Saved entries
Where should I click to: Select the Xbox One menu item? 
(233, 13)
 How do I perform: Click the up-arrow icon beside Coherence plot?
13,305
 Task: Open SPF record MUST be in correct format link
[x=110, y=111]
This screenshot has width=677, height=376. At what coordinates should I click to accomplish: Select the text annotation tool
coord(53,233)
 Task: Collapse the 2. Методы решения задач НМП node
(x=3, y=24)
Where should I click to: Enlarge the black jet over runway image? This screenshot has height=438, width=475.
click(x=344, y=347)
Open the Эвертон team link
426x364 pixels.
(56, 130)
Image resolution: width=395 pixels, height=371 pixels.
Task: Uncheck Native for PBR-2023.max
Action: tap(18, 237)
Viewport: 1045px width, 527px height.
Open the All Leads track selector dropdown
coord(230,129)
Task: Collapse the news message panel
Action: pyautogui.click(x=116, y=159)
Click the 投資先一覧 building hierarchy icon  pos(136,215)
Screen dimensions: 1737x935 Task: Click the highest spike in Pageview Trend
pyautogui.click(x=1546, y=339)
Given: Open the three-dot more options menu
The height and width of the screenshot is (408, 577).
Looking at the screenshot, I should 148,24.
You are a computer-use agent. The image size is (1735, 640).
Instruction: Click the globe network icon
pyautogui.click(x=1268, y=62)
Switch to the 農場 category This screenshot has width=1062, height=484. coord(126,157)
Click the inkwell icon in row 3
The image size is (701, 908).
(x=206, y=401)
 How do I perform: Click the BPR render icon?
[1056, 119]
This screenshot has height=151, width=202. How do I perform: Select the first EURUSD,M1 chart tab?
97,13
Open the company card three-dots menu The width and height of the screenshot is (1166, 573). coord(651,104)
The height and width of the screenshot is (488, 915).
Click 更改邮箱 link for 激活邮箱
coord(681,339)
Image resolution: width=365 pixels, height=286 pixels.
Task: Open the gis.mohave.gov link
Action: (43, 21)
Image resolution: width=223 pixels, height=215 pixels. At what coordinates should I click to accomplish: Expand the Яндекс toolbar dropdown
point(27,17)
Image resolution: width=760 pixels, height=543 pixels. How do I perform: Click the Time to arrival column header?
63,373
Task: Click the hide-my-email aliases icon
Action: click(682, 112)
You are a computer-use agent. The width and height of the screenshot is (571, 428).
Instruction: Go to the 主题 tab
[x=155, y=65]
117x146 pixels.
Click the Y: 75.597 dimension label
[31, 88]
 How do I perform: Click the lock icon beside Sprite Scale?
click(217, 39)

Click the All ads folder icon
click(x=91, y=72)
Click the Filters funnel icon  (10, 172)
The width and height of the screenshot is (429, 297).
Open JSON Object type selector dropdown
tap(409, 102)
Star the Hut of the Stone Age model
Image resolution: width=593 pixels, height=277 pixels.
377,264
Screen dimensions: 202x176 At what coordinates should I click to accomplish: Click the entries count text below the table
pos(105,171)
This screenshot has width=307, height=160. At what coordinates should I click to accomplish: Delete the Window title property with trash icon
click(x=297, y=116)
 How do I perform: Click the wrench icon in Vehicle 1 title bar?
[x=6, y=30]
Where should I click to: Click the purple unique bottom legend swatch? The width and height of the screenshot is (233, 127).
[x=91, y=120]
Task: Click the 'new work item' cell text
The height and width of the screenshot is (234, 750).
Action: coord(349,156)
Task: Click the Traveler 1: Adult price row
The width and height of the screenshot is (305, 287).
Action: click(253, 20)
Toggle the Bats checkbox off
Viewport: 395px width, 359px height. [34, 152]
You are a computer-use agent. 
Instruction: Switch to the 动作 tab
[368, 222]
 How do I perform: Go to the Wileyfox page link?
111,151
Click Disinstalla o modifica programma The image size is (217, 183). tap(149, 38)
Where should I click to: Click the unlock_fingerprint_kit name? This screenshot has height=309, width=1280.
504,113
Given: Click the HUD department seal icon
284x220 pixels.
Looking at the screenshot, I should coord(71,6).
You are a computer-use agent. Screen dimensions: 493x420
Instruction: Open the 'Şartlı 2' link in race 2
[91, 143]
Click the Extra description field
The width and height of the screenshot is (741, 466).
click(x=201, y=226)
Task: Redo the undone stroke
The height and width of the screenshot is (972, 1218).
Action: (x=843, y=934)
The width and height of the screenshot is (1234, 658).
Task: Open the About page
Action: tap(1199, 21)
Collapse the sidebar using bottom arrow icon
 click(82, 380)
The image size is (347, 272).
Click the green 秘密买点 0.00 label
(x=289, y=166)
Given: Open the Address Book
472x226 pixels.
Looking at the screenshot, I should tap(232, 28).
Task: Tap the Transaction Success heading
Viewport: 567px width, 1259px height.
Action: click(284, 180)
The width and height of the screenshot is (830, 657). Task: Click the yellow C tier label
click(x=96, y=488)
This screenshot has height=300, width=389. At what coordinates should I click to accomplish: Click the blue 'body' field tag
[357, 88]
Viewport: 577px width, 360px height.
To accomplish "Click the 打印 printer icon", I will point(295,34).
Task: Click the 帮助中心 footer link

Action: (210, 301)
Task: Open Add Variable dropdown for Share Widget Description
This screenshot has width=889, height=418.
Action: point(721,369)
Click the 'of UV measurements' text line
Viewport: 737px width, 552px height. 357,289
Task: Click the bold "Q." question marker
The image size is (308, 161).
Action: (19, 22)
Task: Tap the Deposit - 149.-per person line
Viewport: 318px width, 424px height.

Task brief
Look through the data above and return exactly the lines from the one that contains "Where should I click to: Enlarge" to the one that contains "Viewport: 1045px width, 527px height.", inclusive, with nothing else.

Written reply
Where should I click to: Enlarge the black jet over runway image? This screenshot has height=438, width=475.
click(x=344, y=347)
Open the Эвертон team link
426x364 pixels.
(56, 130)
Image resolution: width=395 pixels, height=371 pixels.
Task: Uncheck Native for PBR-2023.max
Action: tap(18, 237)
Viewport: 1045px width, 527px height.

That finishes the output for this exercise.